[Assignment]:
Please return exactly the line that contains "Where should I click to: Open the help" and every line after it, through the last line of the records below, with no pictures.

[Listed records]:
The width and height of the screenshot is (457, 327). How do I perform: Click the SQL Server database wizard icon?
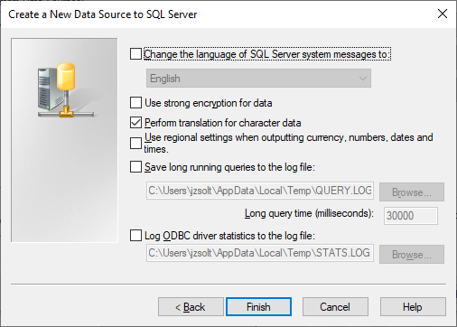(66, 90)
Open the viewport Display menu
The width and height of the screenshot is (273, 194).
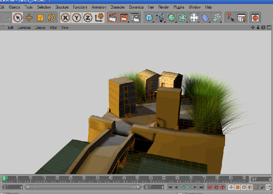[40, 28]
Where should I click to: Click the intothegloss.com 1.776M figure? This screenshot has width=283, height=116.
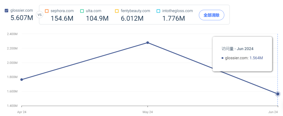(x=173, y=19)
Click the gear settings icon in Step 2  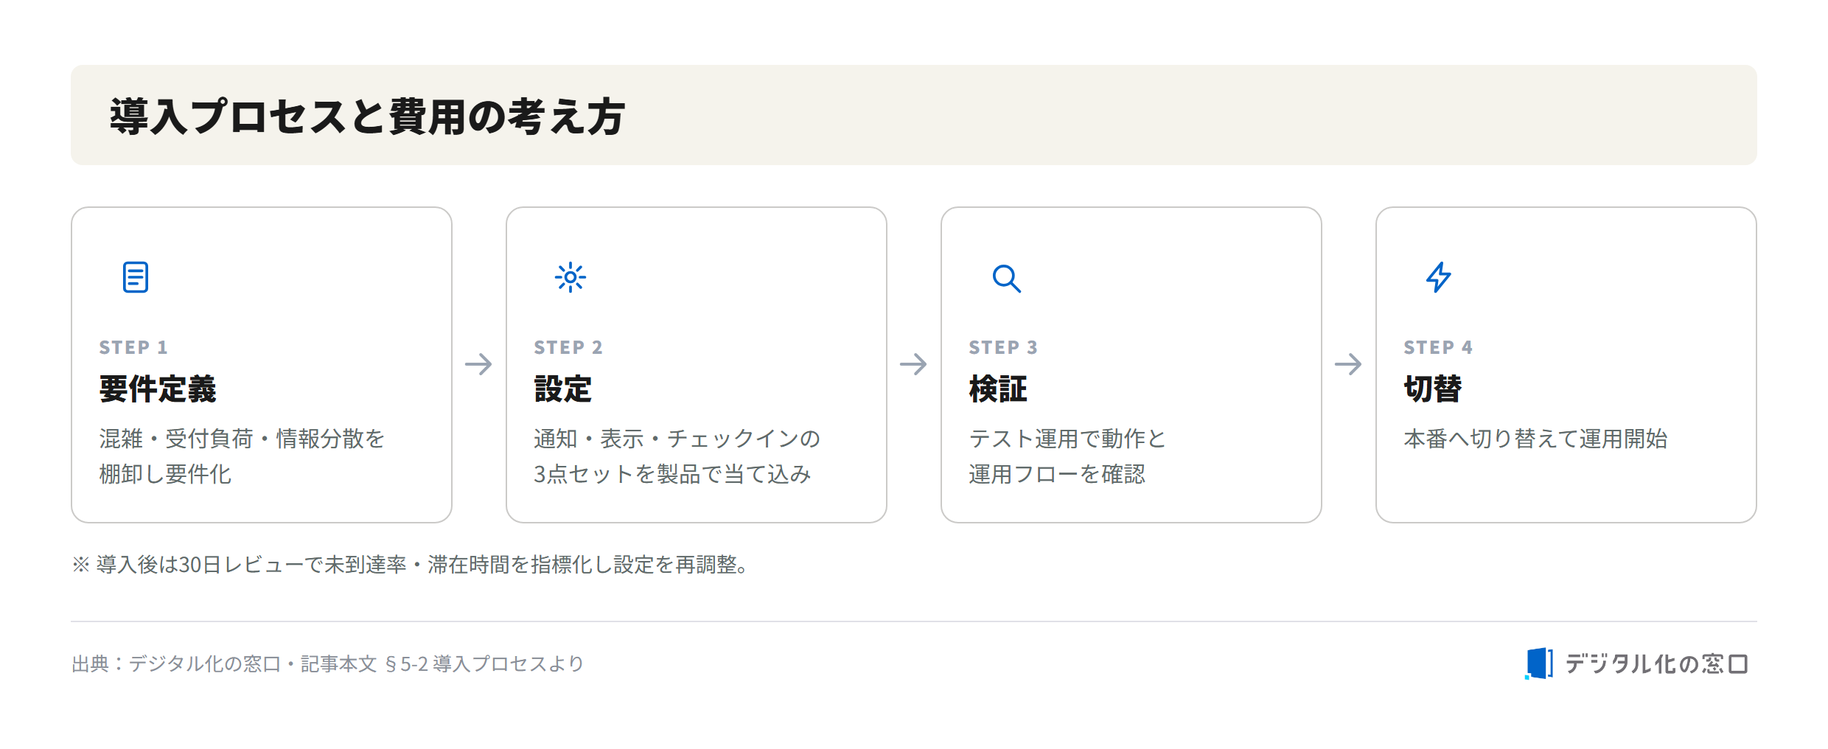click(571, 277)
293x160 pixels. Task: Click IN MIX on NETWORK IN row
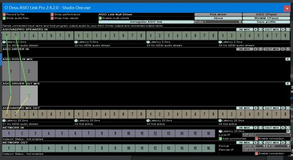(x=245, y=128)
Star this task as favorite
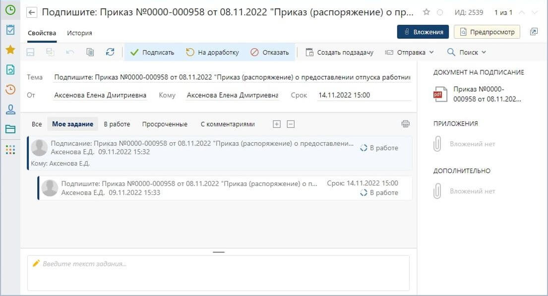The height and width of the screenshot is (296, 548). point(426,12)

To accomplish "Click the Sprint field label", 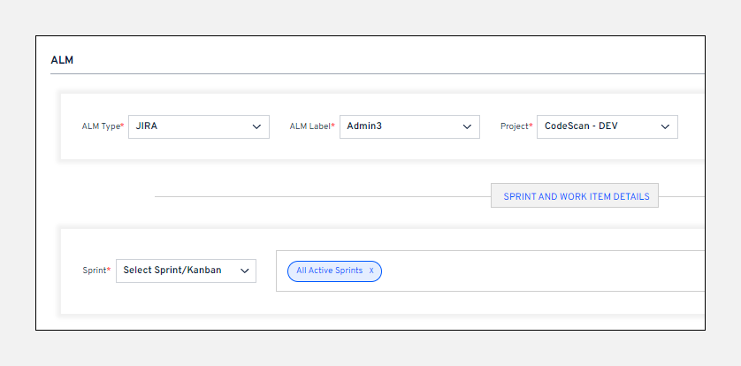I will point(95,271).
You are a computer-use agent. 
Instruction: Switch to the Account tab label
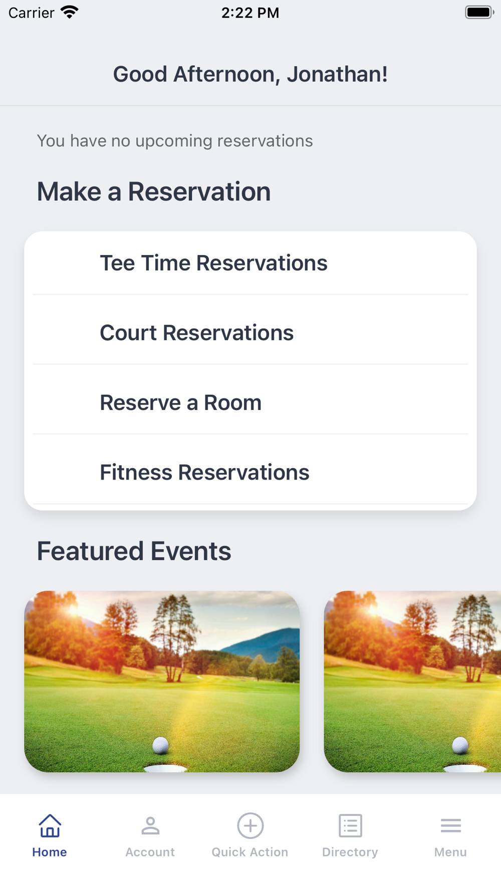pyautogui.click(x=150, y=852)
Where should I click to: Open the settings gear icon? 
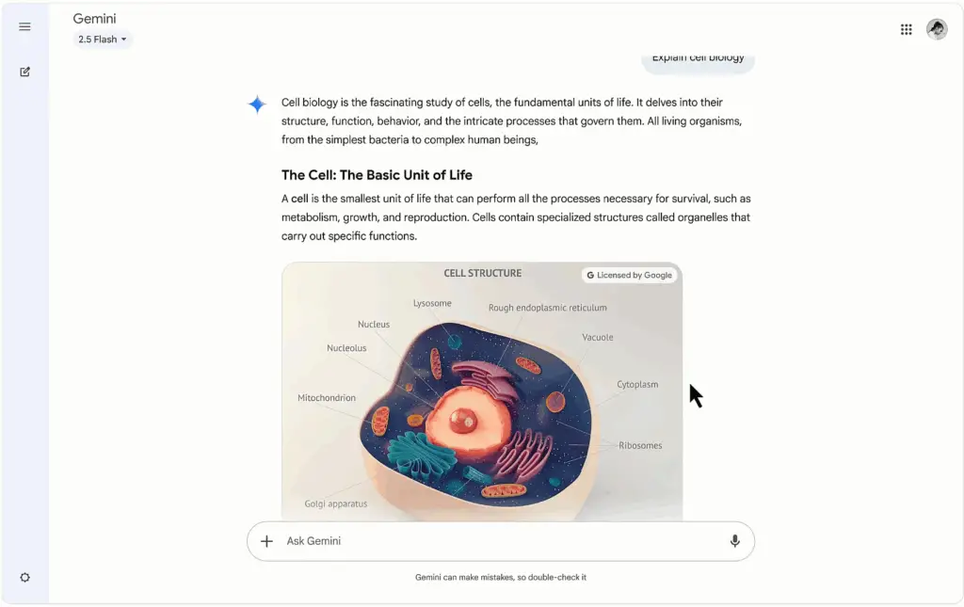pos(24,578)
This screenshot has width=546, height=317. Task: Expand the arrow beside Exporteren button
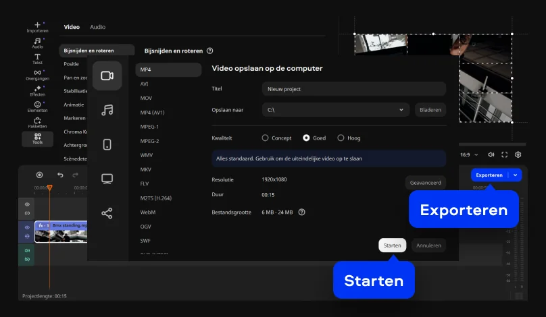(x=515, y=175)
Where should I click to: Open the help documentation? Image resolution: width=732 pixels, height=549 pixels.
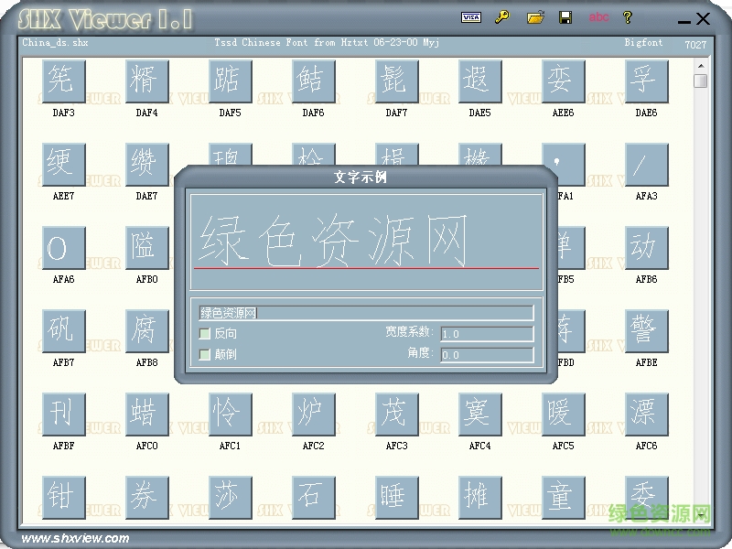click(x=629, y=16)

[Output for this exercise]:
Where should I click to: Open the help documentation? Image resolution: width=732 pixels, height=549 pixels.
click(x=629, y=16)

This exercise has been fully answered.